The headline read "Paraguay: woman accused of witchcraft burned alive"
A45 year-old indigenous woman was burned alive in Paraguay for witchcraft. this week.
It is nothing new.
Law codes going back to Ancient Egypt and Babylonia have included provisions for witch burning. Even the Code of Hammurabi, sometimes touted as the first modern example of a law code, contained provisions for igniting witches.
More often than not witches were women. Although no one knows how many people have been executed as witches, here's some stats from ancient times.
- 331 BC, 170 women killed (it was in connection with the spread of disease--I guess the hysteria was similar to the Ebola of toad.
- 184 BC, 2,000 alleged witch were killed
- 182–180 BC 3,000 more executions again surrounding an epidemic
Did the Church try and counter the ignorance?
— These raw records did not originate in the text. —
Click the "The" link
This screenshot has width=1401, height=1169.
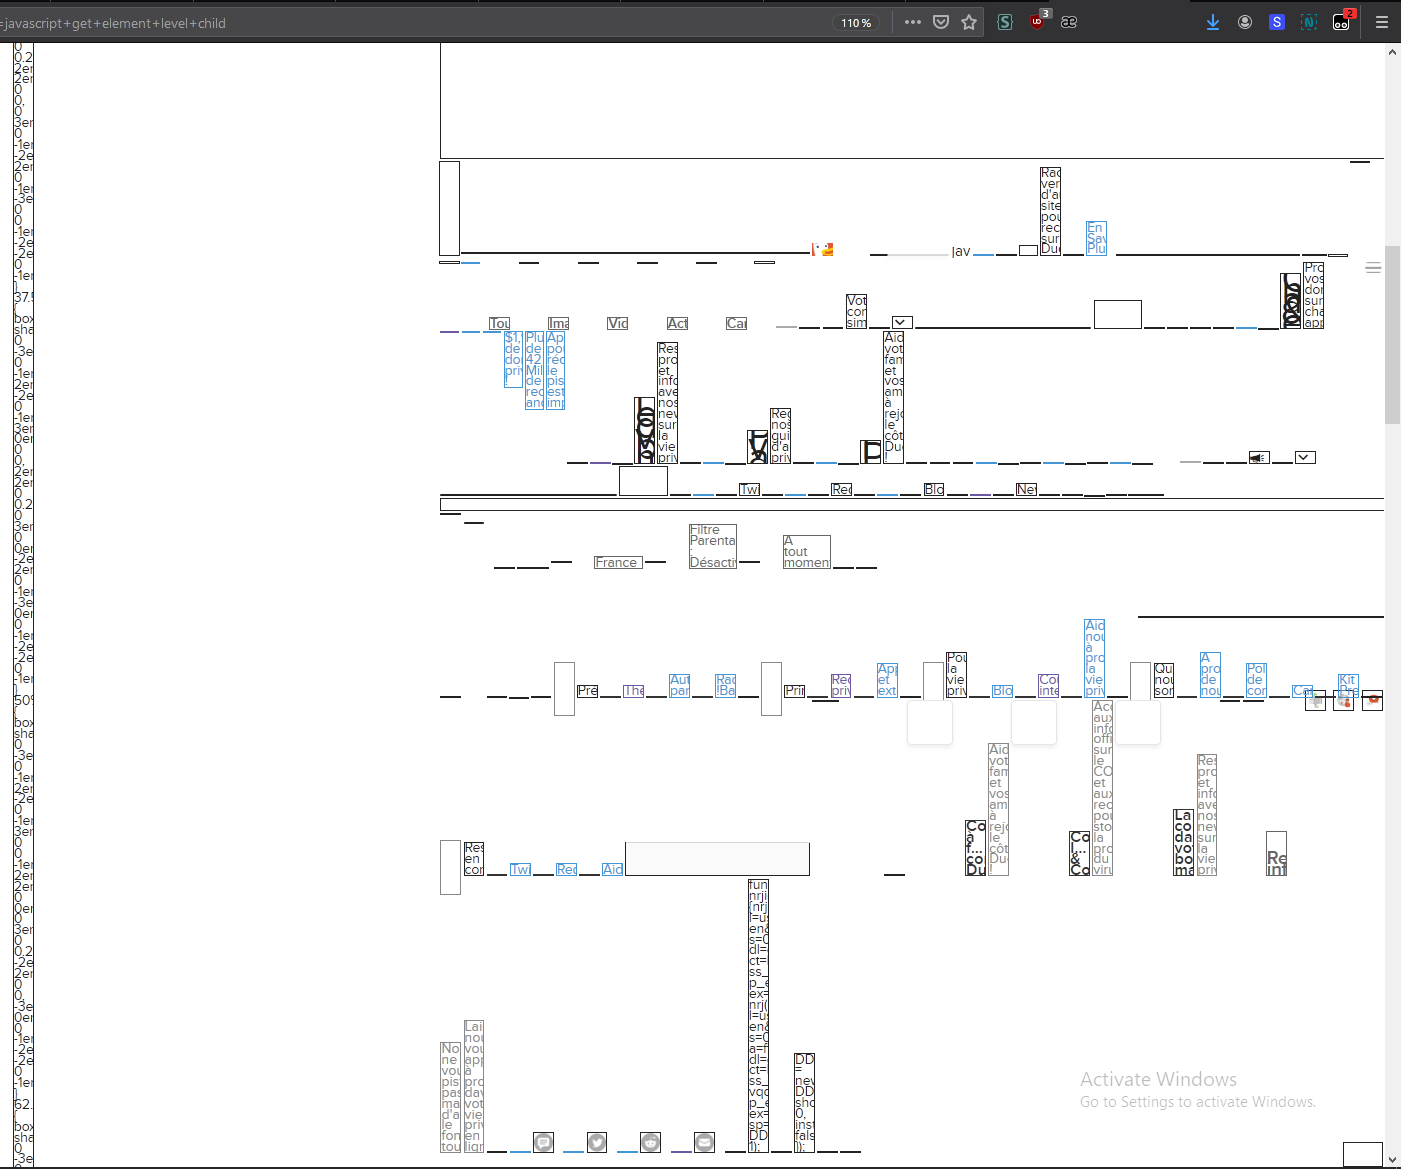[634, 691]
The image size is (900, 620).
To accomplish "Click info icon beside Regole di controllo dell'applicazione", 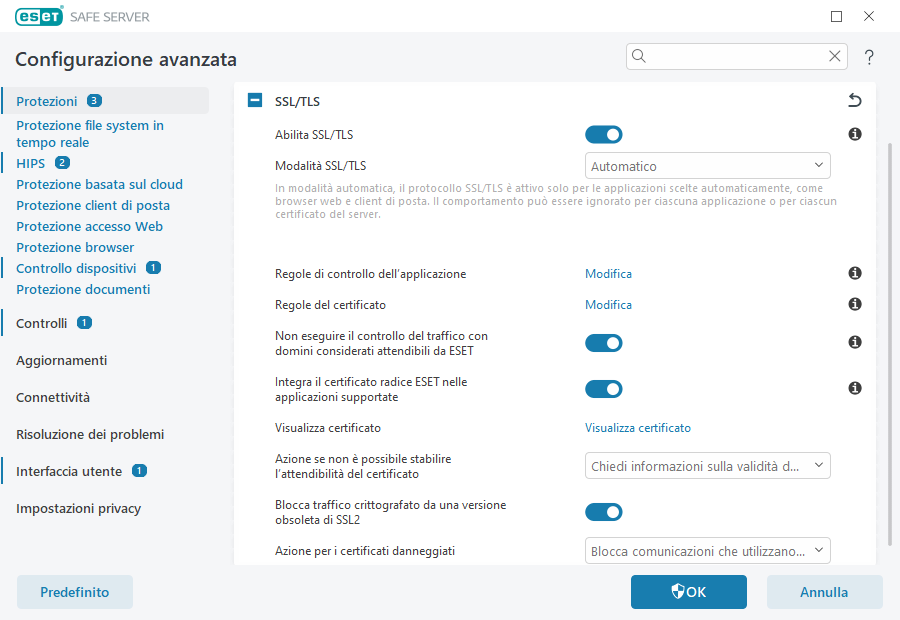I will coord(854,273).

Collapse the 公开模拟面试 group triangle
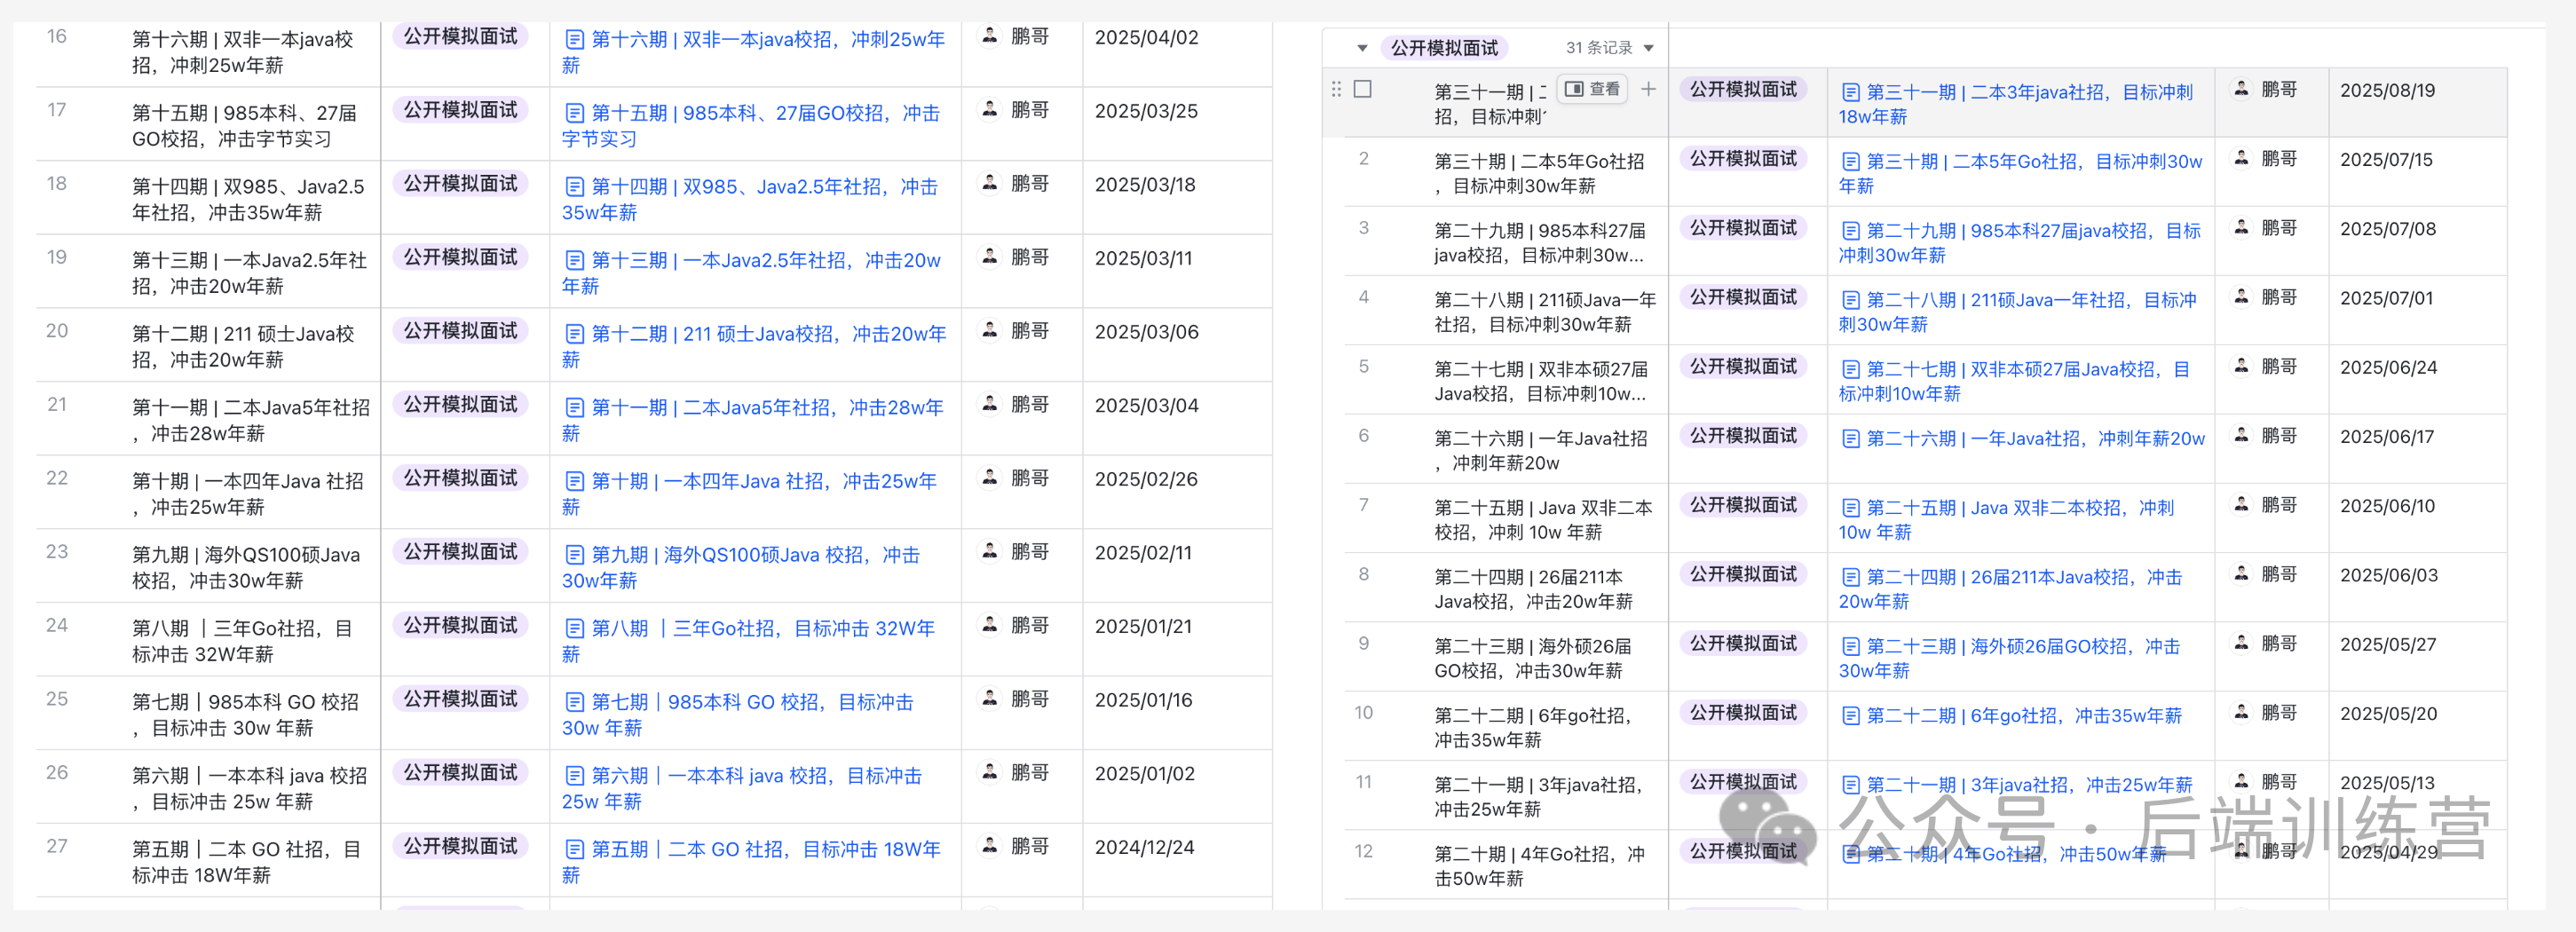click(x=1361, y=48)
No, they propagated it at various Councils
- 306 Elvira
- 314 Ancyra
- 692 Trullo
- 785 Paderborn
- 794 Frankfurt
The Council of Lombard says, "Let nobody presume to kill a foreign serving maid or female servant as a witch, for it is not possible, nor ought to be believed by Christian minds."[
Not everyone was pro witch execution. Pope Gregory VII (1080) and King Harald III of Denmark stopped the witch burnings,
Popes were not in agreement. Pope Alexander IV in 1258 said, no to witch investigations but by 1257 Pope John XXII said go ahead, run a good Inquistion.
In 1487 Pope Innocent VIII approved of Malleus Maleficarum available in English on Amazon, which says about the book "
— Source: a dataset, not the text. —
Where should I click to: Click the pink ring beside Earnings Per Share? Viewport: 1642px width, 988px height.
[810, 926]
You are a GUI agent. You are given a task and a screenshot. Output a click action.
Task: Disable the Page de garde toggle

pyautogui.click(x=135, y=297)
"The Malleus Maleficarum (Latin for "The Hammer of Witches", or "Hexenhammer" in German) is one of the most famous medieval treatises on witches. It was written in 1486 by Heinrich Kramer and Jacob Sprenger, and was first published in Germany in 1487. It was the culmination of a long medieval tradition of treatises on witchcraft, the most famous being the Formicarius by Johannes Nider in 1435-1437. The main purpose of the Malleus was to systematically refute all arguments against the reality of witchcraft, refute those who expressed even the slightest skepticism about its reality, to prove that witches were more often women than men, and to educate magistrates on the procedures that could find them out and convict them. (Quote from wikipedia.org)"
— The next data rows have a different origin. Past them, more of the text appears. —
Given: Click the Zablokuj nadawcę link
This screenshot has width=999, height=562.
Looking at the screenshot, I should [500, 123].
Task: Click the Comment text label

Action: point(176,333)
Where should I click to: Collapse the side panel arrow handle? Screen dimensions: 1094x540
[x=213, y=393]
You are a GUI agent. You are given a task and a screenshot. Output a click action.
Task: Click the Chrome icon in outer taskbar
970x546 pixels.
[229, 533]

In 1490 the book was banned by the Church.
After a series of witch trials in the 15th and 16th centuries witch burning and trails became less popular. Germany was one of the leaders in freeing the world from witches. The picture at the top of this blog was from 1585 in Baden, Switzerland.
Like all good lawmakers the Witchcraft Act of 1541 in England wrote regulations for witch punishments.
Of course, America can boast about the Salem witch trials, which were caused by malicious teenagers.
Often the witches were old women or women who annoyed someone. Evidence could include turning someone's butter rancid.
A report by the UN Refugee Agency estimates that thousands of people worldwide are accused of being witches every year. The UN says they are often abused, cast out of their families and communities and sometimes killed.